List of tasks -
a – From the text below on Easter traditions in Cyprus, list the three things done to houses so that they look clean and new for Easter.
b – Extend the piece on Easter traditions in Cyprus below, picking up after its final sentence.

Orthodox Easter, 27-28 April 2008. Easter traditions in Cyprus
April 3rd, 2008
Easter is the greatest holiday in the Orthodox Church. It is fixed according to the moon - that is to say, it is lways celebrated on the first Sunday following the full moon of the spring equinox. To celebrate Easter everything should look clean and new, so houses are cleaned, painted or white-washed, and new clothes are a “must”, especially new shoes. Holy Week is edicated to church-going and to baking, etc.

At seaside places preparations for Palm Sunday can be seen from the previous Friday. In the coffee shops, fishermen sit and plait intricate “vaynes” ~ palm-leaf flower holders ~ which when finished, resemble little swallows’ nests perched on sticks. The fishermen sell these and the young children fill them with flowers and take them to church on Palm Sunday when they follow the icon of Christ around the church in a procession commemorating Christ’s entry into Jerusalem. The older boys hold large palm leaves. Olive leaves are put into pillow-case-like sacks which are taken to church; there they are kept for forty days after which they can be used for incense burning. From now on there are church services morning, afternoon and evening.

Material provided -
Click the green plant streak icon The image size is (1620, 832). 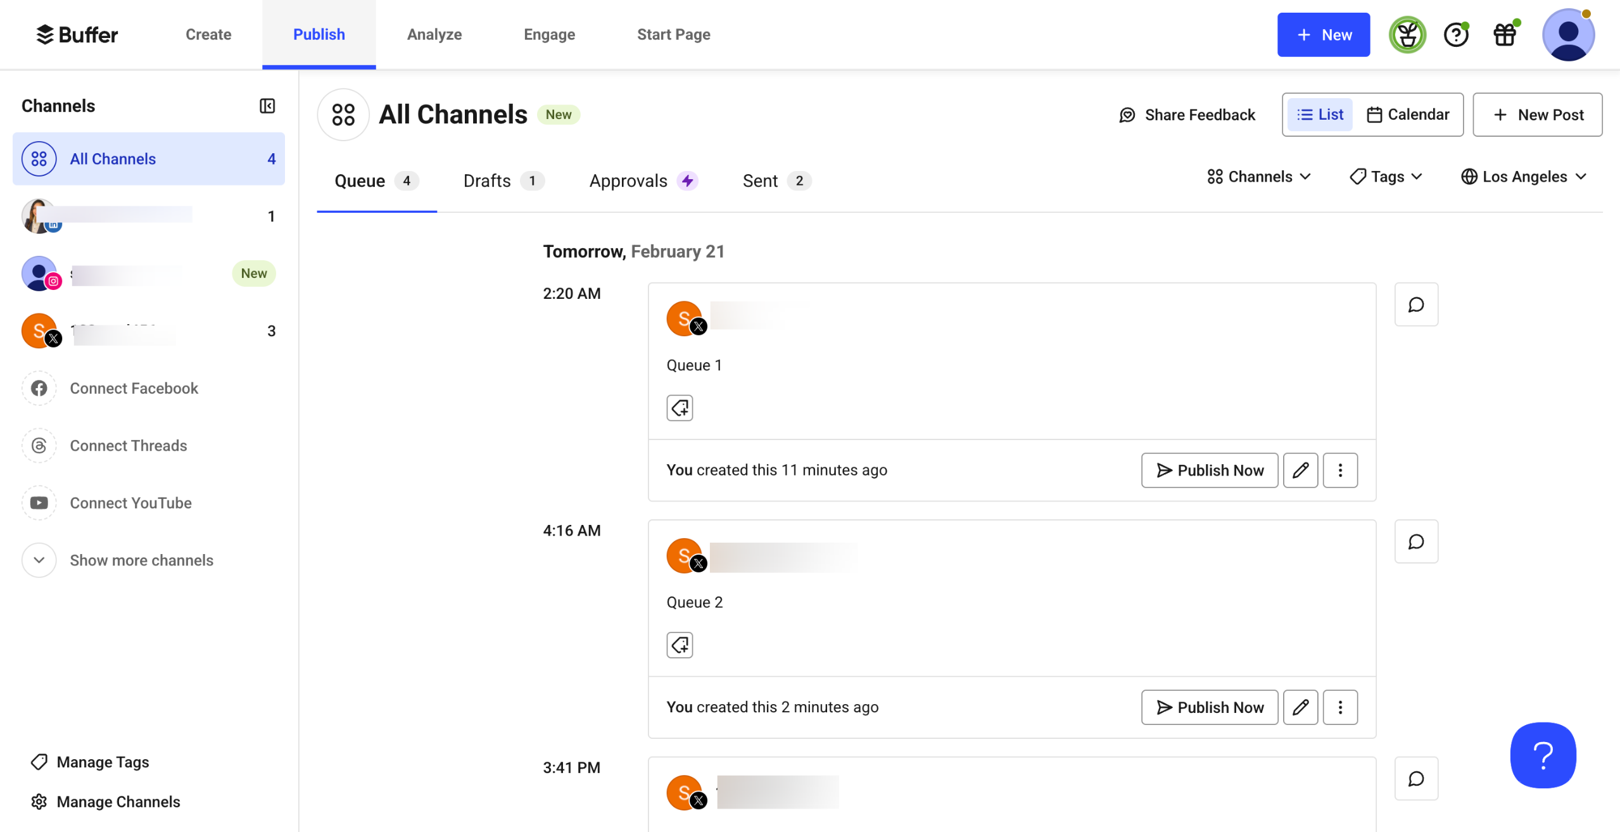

Answers to the problems -
a –
Cleaned
Painted
White-washed

b –
On Thursday most women do their Easter baking of “flaounes”, a kind of cheese cake found in Cyprus, made of shortcrust with a cheese, egg and mint filling, formed into triangular and square shapes. “Koulouria” are baked with milk, spices and a little sugar and “Tyropittes” ~ loaves with small pieces of cheese added and rolled in sesame seeds. Eggs are dyed as well. Traditionally they are dyed red with a special root called “rizari”, that is sold in bundles at the market during these days. They are also dyed yellow; for this purpose the yellow marguerites that cover the waysides and fields during April are used. However, in the towns you can buy small packets of different colored dyes from your grocer. Some dye their eggs in a more artistic way by tying the marguerites onto the eggs with a piece of muslin before boiling them in a color. The end product is most effective.
Good Friday begins with everyone taking flowers to church so that the young girls can decorate the “Epitafios” ~ Holy Sepulchre. This, in our church, is a four-postured litter with a canopy in which the icon of Christ is laid in state. The whole structure is completely decorated with flowers, a job that takes the greater part of Good Friday morning.
At lunchtime the traditional “Faki Xidati” - vinegar and lentil soup - is eaten, containing vinegar because it is said that when Christ asked for water on his way to Calgary He was given vinegar instead.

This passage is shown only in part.